A report will be discussed at the corporate policy committee meeting on 5 October to identify areas for the savings that will be needed to achieve a balanced budget.
The council is already implementing additional charges for garden waste collections, reductions to library opening hours and a review of car parking income.
Cheshire East Council state it is seeing a period of financial challenge with a combination of increased demand and rising cost from inflation and interest rates. There is also increasing uncertainty associated with income from business rates and government grants.
Examples of costs that have risen at Cheshire East, include:
- Rise in demand and cost of services. For example, children and family services have an unmitigated £11.4m budget pressure. The number of children in care has increased by around 9 per cent, alongside substantial increases in the cost of caring for each child due to complexity of need and market forces. There are significant pressures relating to special educational needs and high needs funding.
- Rising interest rates have increased annual borrowing costs by £5.4m. Borrowing is usually related to the major infrastructure projects the council has worked on. The council has also borrowed £19m over three years to invest in the Highways Maintenance Programme, but the repayments now cost more.
- Pay inflation, which averages nearly 8 per cent in the UK, is increasing costs for all services. This is related to nationally negotiated pay for council employees and staff working for contracted providers.
As part of its discussion at the committee meeting, the council will outline a range of proposed financial measures, such as a review of:
- Prices and charges for services;
- Recruitment – with a focus on recruiting for statutory, or income-generating roles only;
- All council contracts with suppliers and contractors;
- How the council accounts for spending on projects and other day-to-day spending;
- Continued rationalisation of the council’s estate.
These measures are needed to reduce the in-year gap and minimise the use of council reserves.
Councillor Sam Corcoran, leader of Cheshire East Council and chair of the corporate policy committee, said: “Despite development of a robust four-year budget plan with high levels of engagement, strong financial management and progress against our corporate plan, the council has no choice but to operate within a significantly challenging financial landscape.
“The Local Government Association and County Councils Network have both stated that councils in England are facing a funding gap in the billions of pounds over the next two years, with a BBC report finding that the average council now faces a predicted £33 million deficit by 2025-26.
“We are seeing demand for some council services that will be four times what we have now over the next five years. With more individuals and families needing support than ever before, the care of our most vulnerable people must come first.”
Councillor Craig Browne, deputy leader of Cheshire East Council, said, “Council officers are working extremely hard to reduce our forecasted budget gap, and by working together, our saving measures will help reduce the impact this gap has on our reserves.

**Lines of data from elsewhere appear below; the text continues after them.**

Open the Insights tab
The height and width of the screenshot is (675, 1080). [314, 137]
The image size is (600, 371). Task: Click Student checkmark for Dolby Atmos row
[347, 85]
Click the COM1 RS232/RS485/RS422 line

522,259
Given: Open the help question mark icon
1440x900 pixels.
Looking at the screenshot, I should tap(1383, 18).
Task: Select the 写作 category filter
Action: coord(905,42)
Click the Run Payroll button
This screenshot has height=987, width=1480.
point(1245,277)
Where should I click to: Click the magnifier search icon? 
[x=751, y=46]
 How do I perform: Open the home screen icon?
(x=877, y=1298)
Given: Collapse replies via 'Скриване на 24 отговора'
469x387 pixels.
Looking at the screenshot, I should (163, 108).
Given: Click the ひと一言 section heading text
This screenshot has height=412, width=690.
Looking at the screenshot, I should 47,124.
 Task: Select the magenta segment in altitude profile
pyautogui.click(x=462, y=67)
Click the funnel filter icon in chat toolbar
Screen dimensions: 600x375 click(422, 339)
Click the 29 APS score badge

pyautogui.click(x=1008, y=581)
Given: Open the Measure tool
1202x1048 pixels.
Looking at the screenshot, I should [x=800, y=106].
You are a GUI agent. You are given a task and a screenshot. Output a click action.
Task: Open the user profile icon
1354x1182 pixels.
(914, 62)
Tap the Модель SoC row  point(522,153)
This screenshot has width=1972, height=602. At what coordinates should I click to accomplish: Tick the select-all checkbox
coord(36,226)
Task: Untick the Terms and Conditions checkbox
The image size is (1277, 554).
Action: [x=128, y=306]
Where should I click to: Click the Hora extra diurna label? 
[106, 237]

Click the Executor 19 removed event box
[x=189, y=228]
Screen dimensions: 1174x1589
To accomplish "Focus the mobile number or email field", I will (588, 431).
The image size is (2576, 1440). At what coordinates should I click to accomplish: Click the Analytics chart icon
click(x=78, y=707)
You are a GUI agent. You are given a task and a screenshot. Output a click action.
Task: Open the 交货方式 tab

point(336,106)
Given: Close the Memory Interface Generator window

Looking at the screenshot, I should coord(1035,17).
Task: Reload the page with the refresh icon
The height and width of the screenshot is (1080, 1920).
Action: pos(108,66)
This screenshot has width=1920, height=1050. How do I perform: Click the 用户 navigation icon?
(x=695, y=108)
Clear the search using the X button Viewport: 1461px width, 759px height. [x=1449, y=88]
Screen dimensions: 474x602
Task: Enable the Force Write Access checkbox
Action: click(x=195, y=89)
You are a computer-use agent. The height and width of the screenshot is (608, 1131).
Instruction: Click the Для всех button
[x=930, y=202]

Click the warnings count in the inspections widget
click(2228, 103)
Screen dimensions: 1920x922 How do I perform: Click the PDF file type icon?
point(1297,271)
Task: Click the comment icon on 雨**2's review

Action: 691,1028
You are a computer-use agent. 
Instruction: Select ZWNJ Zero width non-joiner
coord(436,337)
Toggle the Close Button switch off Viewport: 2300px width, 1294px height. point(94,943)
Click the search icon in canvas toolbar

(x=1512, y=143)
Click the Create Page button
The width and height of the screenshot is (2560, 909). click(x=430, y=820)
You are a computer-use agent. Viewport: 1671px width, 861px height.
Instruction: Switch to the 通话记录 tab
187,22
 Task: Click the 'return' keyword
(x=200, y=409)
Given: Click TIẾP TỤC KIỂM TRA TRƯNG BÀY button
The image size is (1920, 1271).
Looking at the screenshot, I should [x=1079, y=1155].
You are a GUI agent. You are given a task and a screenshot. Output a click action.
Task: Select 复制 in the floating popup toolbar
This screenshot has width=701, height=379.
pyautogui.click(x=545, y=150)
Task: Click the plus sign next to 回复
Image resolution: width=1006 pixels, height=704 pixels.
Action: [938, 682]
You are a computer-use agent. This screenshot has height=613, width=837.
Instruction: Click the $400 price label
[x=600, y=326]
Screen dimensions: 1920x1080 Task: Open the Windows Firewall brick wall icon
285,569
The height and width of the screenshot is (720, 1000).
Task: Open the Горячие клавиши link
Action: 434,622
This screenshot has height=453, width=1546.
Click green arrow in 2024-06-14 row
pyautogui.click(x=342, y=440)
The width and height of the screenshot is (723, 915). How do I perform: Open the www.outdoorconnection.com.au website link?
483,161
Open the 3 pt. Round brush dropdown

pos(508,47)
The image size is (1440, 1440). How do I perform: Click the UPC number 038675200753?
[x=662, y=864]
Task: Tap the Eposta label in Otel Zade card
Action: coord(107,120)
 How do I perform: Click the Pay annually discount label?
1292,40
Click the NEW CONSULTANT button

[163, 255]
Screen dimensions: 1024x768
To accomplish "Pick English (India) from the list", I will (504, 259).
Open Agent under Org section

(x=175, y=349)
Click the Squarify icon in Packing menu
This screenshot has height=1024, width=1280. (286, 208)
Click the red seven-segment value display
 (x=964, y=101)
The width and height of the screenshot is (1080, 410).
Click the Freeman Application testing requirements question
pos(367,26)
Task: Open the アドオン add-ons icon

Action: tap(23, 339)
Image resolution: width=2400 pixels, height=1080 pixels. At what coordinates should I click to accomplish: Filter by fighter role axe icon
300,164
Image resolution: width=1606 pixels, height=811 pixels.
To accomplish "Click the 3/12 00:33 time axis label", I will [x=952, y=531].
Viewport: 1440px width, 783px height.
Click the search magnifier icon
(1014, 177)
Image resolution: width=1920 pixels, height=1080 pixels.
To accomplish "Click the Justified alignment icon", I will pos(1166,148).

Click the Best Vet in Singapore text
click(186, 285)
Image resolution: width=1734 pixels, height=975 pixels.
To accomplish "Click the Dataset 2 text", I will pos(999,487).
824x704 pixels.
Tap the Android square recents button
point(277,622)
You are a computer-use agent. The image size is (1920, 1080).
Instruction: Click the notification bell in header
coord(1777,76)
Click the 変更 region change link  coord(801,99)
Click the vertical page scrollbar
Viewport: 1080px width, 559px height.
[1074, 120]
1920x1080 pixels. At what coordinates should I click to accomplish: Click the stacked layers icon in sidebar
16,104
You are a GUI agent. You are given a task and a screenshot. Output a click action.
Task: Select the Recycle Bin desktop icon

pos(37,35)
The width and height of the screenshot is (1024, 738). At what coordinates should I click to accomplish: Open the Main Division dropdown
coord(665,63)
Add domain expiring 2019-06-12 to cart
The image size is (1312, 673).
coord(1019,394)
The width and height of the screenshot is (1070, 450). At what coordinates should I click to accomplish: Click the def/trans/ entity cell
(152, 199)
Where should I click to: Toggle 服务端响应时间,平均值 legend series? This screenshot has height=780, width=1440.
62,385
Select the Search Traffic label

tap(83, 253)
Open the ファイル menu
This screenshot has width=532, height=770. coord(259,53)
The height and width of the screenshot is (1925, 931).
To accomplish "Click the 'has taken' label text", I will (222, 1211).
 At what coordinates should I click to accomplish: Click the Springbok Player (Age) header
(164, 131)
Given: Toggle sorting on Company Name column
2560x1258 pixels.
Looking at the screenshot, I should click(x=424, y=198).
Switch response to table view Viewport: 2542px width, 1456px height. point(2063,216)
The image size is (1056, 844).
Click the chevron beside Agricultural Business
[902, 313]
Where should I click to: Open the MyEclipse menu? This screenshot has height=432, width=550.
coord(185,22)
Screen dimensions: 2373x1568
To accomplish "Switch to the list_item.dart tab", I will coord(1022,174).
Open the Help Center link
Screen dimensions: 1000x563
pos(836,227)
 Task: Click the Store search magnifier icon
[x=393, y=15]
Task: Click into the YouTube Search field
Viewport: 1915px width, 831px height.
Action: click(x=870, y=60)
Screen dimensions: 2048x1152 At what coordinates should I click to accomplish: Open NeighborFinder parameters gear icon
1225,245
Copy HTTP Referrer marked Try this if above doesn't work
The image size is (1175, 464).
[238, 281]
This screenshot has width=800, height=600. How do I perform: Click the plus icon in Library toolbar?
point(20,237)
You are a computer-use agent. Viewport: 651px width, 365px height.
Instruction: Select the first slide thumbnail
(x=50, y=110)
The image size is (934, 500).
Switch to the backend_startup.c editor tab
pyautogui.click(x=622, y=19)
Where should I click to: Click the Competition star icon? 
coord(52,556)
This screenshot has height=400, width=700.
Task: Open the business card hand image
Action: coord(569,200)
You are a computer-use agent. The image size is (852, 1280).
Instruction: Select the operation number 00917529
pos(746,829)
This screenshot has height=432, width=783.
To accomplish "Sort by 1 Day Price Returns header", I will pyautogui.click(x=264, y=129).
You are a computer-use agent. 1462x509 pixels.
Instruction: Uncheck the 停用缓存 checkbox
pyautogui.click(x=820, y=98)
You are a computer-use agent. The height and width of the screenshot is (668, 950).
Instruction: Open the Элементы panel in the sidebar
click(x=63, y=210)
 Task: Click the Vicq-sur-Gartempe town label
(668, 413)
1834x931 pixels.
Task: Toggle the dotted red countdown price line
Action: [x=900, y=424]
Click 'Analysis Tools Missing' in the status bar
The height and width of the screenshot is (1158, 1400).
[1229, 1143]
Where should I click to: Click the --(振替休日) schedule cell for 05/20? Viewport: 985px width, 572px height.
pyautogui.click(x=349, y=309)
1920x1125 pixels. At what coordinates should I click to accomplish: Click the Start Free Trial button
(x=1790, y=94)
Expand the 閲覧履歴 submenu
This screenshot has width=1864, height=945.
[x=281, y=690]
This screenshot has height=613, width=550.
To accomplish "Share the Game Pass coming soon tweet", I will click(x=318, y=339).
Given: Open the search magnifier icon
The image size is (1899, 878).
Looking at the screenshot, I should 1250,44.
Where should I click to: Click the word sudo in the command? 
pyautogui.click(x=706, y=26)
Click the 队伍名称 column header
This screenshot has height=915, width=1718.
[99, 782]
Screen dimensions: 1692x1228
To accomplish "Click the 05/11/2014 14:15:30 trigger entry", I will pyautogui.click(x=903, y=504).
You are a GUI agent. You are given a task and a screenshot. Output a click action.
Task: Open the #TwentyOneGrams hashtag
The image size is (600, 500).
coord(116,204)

We cannot underestimate the challenge of achieving these savings over coming months.
“The severity of our situation means we must, again, look at everything the council delivers.
“I would urge anyone who is concerned to keep a look out for our budget consultation which will be launching in the autumn, and to help us as we develop a new strategic plan for the next four years. These two things will help us to focus on the borough’s priorities and, how we pay for it.”
The Corporate Policy Committee agenda papers and strategic review report will be published on the council website five working days before the meeting.
ilovemacc would query that given all this, is now the time to increase the salary of the new chief exec?